Why batch size is needed, the core is not enough memory.If the memory is sufficient, the error of all samples is used, and then the optimal gradient direction of the parameter to be optimized can be calculated, that is, the globally optimal gradient direction.However, in practice, the amount of data is very large, and the video memory is not enough, so the batch training method is needed for training.If the batch is too small, the randomness of the gradient descent direction is large, and the model is difficult to converge stably (the convergence speed is slow), and many iterations are required.Therefore, the selection of batch size is generally enough to choose a suitable one, which not only ensures high memory utilization, but also ensures that the model converges quickly and achieves a balance.
In addition, batch normal also requires batch data to find the mean square error. If the batch size is 1, BN is basically useless.

2. The benefits of increasing batch size (three points)

The memory utilization is improved, and the parallelization efficiency of large matrix multiplication is improved.
The number of iterations required to run an epoch is reduced, and the processing speed is accelerated relative to the same amount of data
In a certain range, generally increase the batch size, the gradient descent direction is more accurate, and the convergence is stable

3. Disadvantages of increasing batch size (three points)

The memory utilization is improved, but the memory capacity may not be enough (buy more memory)
The number of iterations required to run an epoch is reduced.
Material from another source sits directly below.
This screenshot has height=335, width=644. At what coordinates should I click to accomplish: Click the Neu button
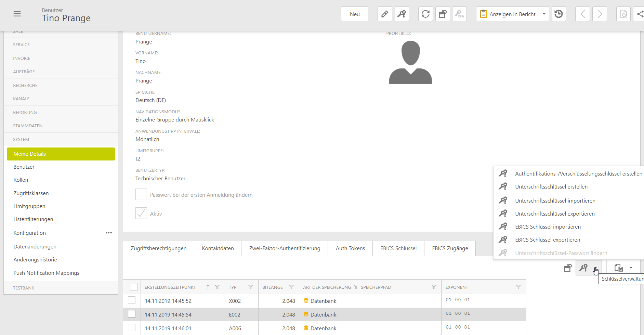tap(355, 14)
To achieve the same accuracy, it is necessary to train several more iterations, then increase the epoch and increase the training time.
When the batch size increases to a certain extent, its decreasing direction is difficult to change, and it may fall into a local optimum.(The ship is difficult to turn around), unless the batch is all data.

4. How does adjusting batch size affect the training effect?

The batch size is too small, the model performance is not good (error soars)
As the batch size increases, the speed of processing the same amount of data is faster.
As the batch size increases, the number of epochs required to achieve the same accuracy increases.
Due to the contradiction between the above two factors, when the batch size increases to a certain value, the optimal time is achieved.
Because the final convergence accuracy will fall into different local extremums, the batch size is increased to a certain time to achieve the optimal final convergence accuracy.

5. Why does batch_size need to be a multiple of 2?

Memory Alignment and Floating Point Efficiency;
One of the main arguments for choosing batch sizes as powers of 2 is that CPU and GPU memory architectures are powers of 2organized.Or more precisely, there is the concept of a memory page, which is essentially a contiguous block of memory.If you're on macOS or Linux, you can check the page size by executing getconf PAGESIZE in a terminal, which should return a power of 2 number.For details, please refer to this article.